**RECORDED DATA:**
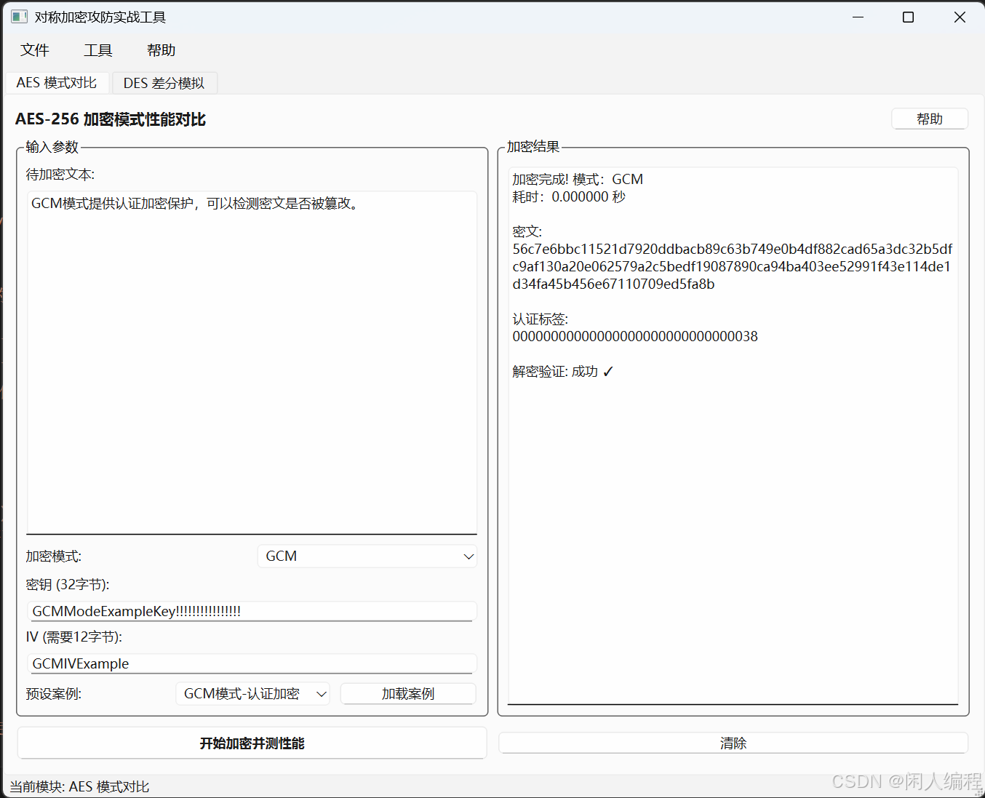Click the 帮助 button near the page title
The height and width of the screenshot is (798, 985).
(x=930, y=118)
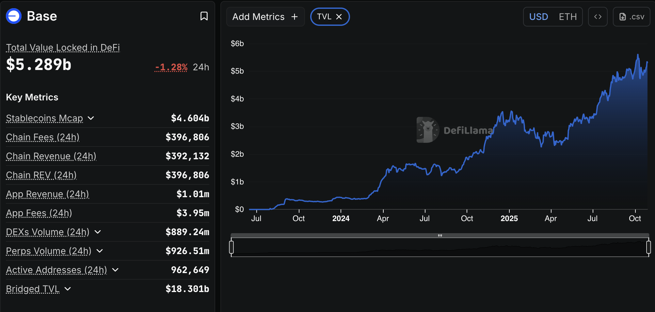Click the Base chain logo icon

click(x=14, y=16)
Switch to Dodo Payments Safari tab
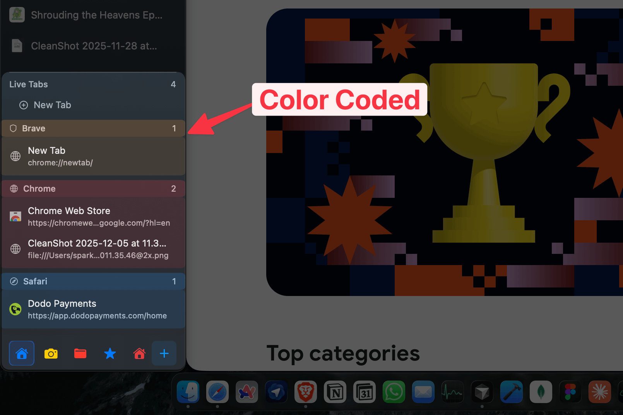 tap(93, 309)
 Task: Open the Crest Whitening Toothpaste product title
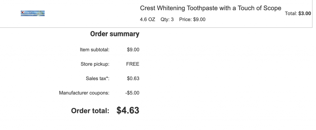[x=210, y=8]
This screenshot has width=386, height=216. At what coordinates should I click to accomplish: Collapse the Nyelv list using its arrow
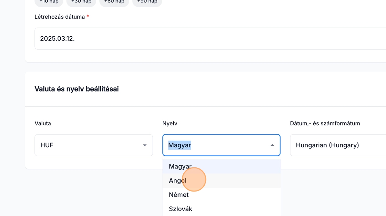coord(272,145)
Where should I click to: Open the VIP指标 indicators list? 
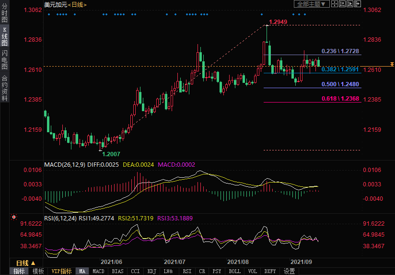pyautogui.click(x=61, y=271)
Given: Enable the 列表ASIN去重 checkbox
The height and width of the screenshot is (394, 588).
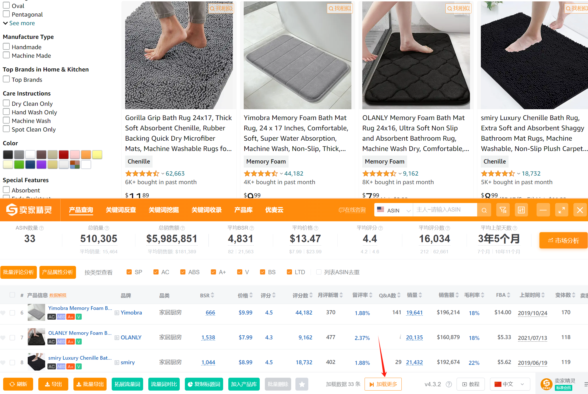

**WHAT THE EXERCISE ASKS:** Within the data above, repeat exactly the lines from the one bearing "This screenshot has" through the one bearing "Given: Enable the 列表ASIN去重 checkbox". Include no pictures and nothing else.

**SOLUTION TO THE EXERCISE:**
This screenshot has width=386, height=216. At what coordinates should I click to accomplish: Collapse the Nyelv list using its arrow
coord(272,145)
Where should I click to: Open the VIP指标 indicators list? 
pyautogui.click(x=61, y=271)
Given: Enable the 列表ASIN去重 checkbox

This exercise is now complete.